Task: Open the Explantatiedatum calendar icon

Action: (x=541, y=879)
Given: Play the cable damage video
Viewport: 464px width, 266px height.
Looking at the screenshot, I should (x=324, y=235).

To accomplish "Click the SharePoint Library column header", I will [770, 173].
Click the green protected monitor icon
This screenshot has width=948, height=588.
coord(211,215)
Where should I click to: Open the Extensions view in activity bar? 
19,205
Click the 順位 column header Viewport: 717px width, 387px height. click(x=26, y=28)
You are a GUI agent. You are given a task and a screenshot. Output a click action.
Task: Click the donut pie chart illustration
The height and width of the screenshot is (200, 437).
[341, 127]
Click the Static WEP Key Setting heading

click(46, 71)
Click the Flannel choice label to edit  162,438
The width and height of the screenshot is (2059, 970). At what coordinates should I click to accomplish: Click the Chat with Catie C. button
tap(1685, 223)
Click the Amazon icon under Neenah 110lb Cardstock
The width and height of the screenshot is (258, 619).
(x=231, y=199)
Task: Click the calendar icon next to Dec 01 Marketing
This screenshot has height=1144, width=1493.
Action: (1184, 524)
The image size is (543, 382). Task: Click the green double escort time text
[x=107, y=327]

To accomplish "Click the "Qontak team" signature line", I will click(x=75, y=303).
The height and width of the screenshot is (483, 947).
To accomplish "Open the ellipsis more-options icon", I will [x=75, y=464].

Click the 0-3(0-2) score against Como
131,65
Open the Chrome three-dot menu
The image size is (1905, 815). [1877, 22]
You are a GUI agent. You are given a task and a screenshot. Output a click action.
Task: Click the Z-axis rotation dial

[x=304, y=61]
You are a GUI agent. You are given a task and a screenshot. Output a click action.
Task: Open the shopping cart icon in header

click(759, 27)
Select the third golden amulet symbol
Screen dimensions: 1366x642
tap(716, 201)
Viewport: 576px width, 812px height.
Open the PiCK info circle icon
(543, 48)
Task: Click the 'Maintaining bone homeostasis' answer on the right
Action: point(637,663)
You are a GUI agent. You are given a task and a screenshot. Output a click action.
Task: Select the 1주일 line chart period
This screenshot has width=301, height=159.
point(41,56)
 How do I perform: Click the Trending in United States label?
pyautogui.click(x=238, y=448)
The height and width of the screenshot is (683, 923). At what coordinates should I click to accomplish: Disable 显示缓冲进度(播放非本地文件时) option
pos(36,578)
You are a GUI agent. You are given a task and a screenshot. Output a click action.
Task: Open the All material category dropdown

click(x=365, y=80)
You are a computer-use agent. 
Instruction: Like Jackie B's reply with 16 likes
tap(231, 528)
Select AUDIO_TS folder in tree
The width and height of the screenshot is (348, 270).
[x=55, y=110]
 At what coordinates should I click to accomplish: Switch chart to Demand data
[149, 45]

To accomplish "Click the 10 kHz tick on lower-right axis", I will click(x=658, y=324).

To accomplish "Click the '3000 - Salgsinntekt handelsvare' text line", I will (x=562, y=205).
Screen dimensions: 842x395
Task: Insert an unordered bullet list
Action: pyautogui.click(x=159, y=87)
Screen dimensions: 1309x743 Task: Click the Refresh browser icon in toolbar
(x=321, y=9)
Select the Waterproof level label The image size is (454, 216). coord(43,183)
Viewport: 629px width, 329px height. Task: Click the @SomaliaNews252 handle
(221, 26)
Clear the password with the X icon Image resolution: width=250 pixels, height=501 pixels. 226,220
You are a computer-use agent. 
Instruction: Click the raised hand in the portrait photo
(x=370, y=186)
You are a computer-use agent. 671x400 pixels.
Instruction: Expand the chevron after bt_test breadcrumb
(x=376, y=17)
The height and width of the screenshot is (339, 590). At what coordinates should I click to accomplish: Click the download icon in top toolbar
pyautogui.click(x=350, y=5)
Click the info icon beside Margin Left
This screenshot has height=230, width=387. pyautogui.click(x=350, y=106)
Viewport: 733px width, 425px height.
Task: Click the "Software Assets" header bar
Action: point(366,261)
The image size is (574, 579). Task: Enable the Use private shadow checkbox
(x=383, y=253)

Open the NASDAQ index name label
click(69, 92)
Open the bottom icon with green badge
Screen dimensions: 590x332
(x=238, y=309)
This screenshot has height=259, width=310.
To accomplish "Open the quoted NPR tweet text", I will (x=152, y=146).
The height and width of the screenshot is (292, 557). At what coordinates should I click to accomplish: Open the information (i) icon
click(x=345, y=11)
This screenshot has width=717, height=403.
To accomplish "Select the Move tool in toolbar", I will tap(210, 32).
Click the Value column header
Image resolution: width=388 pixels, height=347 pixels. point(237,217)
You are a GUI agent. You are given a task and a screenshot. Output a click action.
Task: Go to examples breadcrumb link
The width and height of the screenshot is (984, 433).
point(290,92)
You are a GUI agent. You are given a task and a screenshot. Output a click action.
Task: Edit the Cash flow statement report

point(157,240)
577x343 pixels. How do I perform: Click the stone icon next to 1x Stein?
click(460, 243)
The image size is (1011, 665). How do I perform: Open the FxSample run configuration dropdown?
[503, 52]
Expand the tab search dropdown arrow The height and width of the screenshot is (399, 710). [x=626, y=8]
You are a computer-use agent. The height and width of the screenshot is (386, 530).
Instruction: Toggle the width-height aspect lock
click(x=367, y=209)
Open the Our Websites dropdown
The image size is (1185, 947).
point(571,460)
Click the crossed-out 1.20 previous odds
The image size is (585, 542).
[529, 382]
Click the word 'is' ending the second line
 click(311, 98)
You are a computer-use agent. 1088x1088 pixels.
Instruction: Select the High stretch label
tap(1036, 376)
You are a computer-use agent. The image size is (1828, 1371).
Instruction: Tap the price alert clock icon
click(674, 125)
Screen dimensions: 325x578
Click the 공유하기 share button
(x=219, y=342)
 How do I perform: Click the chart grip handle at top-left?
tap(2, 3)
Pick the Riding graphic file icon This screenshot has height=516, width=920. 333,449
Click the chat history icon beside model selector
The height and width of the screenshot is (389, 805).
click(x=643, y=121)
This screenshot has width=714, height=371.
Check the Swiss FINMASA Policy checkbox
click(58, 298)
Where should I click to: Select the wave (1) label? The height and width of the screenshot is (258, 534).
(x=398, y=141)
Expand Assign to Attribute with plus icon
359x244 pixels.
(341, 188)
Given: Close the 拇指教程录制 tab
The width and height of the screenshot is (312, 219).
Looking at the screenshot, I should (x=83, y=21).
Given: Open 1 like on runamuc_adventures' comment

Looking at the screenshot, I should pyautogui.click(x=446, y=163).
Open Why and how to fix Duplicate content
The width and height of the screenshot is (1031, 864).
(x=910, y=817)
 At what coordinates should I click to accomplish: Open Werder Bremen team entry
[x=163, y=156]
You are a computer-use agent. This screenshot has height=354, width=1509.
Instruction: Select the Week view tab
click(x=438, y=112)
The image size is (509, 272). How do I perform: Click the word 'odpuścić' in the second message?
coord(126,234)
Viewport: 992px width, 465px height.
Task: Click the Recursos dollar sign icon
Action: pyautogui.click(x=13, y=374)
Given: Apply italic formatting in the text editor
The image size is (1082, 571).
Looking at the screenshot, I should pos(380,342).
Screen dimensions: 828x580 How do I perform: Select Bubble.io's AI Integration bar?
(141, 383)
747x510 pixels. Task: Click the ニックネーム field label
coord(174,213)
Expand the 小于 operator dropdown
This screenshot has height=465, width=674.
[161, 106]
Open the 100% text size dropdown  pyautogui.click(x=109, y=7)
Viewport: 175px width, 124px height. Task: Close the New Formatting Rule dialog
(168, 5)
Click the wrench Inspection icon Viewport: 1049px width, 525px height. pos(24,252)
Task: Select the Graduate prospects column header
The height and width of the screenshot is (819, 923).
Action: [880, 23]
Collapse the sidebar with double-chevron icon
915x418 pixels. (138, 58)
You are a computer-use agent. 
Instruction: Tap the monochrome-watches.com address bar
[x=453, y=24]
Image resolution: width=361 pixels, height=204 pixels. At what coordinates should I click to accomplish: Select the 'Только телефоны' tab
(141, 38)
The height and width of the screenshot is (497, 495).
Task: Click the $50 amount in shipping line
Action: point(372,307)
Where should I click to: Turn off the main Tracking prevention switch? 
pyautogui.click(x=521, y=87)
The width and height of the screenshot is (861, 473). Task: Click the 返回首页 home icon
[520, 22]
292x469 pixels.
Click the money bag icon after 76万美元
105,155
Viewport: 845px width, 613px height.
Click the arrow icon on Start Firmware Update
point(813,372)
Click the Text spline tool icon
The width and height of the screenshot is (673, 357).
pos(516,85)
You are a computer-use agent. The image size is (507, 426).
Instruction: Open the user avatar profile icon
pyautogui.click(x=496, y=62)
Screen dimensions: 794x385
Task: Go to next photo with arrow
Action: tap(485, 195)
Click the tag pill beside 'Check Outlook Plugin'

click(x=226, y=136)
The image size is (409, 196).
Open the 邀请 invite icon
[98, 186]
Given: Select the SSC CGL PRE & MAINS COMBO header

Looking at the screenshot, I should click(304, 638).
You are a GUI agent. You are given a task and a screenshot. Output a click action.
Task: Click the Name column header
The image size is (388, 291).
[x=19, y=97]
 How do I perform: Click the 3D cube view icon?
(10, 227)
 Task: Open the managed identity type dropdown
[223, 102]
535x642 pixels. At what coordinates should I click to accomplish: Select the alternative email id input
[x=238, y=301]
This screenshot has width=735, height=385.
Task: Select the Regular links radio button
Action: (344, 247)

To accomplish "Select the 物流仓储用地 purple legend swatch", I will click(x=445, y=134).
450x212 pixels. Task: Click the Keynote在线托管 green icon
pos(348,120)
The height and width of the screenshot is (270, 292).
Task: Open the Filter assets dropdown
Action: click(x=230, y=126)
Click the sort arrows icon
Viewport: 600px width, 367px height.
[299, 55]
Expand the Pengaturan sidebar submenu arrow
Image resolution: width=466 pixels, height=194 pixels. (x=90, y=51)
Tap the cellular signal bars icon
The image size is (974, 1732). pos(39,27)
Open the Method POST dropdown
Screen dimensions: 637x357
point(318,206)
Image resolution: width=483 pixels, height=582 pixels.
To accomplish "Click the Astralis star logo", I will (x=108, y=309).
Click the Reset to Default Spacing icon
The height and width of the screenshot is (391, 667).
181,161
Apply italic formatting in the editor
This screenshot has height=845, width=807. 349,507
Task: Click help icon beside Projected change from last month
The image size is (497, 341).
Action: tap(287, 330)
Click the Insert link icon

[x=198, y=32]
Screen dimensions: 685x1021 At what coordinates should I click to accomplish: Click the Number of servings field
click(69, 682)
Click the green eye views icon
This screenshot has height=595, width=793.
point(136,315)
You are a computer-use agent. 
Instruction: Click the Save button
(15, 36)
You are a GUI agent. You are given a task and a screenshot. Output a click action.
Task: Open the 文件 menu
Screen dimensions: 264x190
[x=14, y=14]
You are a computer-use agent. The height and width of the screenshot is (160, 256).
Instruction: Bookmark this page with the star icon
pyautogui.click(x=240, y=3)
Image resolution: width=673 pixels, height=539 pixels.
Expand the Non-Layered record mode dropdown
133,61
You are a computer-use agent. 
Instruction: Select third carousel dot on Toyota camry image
------
Try it: Repeat every line exactly, starting with the first line of the entries, and stop once the line containing "Click the Flannel" has been given.

Task solution:
Task: Open the Explantatiedatum calendar icon

Action: (x=541, y=879)
Given: Play the cable damage video
Viewport: 464px width, 266px height.
Looking at the screenshot, I should (x=324, y=235).

To accomplish "Click the SharePoint Library column header", I will [770, 173].
Click the green protected monitor icon
This screenshot has width=948, height=588.
coord(211,215)
Where should I click to: Open the Extensions view in activity bar? 
19,205
Click the 順位 column header Viewport: 717px width, 387px height. click(x=26, y=28)
You are a GUI agent. You are given a task and a screenshot. Output a click action.
Task: Click the donut pie chart illustration
The height and width of the screenshot is (200, 437).
[341, 127]
Click the Static WEP Key Setting heading

click(46, 71)
Click the Flannel choice label to edit  162,438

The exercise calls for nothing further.